The counts and rates are the real results of Bertrand and Mullainathan (2004), who sent about 4,870 fictional résumés (2,435 per condition) to Boston and Chicago employers: white-sounding names drew a 9.65% callback rate, identical Black-sounding names 6.45% — 1.50× more callbacks for the white-sounding name. The two example résumés use names from the validated set in this guide; the figures are B&M's published condition totals.
A correspondence audit randomizes putative group membership across otherwise matched applications. Because assignment is random, any systematic difference in outcomes is causally attributable to the one signal you manipulated. Four principles do most of the work.
The race-coded name, the disability disclosure, the religious affiliation. Random assignment means the treated and untreated applications are, in expectation, identical on everything else.
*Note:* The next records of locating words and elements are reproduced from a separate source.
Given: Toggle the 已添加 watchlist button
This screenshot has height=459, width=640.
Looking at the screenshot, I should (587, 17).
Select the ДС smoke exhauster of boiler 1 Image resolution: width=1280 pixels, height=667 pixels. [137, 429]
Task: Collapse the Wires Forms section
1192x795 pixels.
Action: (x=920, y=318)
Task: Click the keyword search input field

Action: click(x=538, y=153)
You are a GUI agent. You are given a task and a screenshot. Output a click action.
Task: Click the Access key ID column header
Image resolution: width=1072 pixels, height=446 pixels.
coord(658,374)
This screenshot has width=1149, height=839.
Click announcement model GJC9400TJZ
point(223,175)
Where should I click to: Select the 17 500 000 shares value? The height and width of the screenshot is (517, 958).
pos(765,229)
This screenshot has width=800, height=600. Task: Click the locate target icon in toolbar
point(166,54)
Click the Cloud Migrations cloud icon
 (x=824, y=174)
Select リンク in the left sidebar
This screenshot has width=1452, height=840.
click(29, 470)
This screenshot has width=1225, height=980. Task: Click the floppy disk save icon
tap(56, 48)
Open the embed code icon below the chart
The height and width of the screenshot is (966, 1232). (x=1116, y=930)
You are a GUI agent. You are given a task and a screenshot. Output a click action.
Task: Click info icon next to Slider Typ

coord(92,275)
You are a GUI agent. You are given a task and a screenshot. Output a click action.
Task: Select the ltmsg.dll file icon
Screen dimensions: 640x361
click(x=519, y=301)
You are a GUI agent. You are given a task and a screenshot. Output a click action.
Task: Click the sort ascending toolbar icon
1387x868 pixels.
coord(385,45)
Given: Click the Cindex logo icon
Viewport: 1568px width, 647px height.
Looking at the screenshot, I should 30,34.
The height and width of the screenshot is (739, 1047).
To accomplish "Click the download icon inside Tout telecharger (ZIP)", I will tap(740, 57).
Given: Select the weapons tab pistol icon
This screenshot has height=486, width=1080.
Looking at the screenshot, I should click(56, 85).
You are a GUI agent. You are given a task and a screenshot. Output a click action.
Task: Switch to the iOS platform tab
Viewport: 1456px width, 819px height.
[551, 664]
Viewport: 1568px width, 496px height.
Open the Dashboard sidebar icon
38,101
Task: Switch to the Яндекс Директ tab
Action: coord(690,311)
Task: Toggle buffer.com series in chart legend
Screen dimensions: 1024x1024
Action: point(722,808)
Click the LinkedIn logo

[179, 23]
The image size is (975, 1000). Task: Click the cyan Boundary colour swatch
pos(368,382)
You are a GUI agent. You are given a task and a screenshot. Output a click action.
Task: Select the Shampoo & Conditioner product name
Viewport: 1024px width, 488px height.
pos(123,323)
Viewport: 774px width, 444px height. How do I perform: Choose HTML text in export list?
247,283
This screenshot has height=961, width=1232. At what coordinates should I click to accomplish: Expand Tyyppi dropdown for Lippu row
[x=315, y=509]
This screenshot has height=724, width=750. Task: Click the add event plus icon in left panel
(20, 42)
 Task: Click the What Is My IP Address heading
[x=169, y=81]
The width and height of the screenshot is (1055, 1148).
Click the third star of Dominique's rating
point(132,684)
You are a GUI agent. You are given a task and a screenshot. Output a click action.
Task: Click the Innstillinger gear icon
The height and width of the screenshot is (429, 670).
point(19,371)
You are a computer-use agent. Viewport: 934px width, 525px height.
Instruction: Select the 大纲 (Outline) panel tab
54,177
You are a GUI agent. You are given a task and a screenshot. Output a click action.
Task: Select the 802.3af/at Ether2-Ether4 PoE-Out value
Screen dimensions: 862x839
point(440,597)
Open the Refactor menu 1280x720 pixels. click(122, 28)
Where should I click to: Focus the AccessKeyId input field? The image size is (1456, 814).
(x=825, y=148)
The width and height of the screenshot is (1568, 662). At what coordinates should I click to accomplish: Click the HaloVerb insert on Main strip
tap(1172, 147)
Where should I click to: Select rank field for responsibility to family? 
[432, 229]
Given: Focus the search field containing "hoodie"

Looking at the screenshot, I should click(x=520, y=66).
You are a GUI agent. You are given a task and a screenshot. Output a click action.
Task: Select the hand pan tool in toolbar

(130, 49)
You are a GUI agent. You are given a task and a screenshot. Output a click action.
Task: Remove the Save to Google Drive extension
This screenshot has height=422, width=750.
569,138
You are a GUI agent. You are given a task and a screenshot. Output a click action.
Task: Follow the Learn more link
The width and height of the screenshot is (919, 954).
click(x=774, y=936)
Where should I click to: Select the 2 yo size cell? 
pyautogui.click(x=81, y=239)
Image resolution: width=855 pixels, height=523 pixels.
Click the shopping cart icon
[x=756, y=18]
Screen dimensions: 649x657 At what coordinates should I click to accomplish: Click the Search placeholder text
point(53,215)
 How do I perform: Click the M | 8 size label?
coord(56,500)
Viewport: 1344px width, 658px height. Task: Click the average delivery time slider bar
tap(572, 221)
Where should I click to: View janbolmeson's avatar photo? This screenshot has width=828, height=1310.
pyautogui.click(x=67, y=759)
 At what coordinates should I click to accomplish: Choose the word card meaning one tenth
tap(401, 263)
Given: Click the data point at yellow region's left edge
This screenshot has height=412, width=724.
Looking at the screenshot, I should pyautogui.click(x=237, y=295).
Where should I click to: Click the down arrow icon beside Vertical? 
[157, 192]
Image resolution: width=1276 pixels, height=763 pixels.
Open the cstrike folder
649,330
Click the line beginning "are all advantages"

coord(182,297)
That is where the causal claim comes from.
Qualifications, experience, formatting, timing. The design's credibility lives or dies on whether the applications really are equivalent apart from the manipulated signal.
Audits measure what gatekeepers do when they think no one is watching: employers screening applicants, landlords answering inquiries, officials replying to constituents. Not what people say on a survey.
The outcome is behavioral: a callback, a reply, an appointment offered. This sidesteps social desirability bias, which is why the design displaced attitude measures as the field's evidentiary standard.
It helps to be precise about the kind of discrimination an audit captures. In Block, Crabtree, Holbein, and Monson (2021, PNAS), John and I called it everyday discrimination, or paper cut discrimination. It is the small, low-stakes, often unnoticed unequal treatment that accumulates across thousands of routine interactions: the email that goes unanswered, the inquiry that gets a curter reply, the request that is quietly deprioritized.
This is a different construct from the overt, dramatic discrimination that makes the news: hate crimes, slurs, violence. Both matter. But they are not the same thing, and a method tuned to one will miss the other. The audit is built for the everyday kind. Its whole value is making visible the bias that hides inside ordinary, deniable behavior, the bias no survey will admit to and no headline will record.
Keeping the distinction straight disciplines what you claim. A callback gap is strong evidence of everyday discrimination at a decision point. It is not, on its own, a measure of animus, of violence, or of discrimination across a whole life course. The rest of this guide is about respecting that boundary.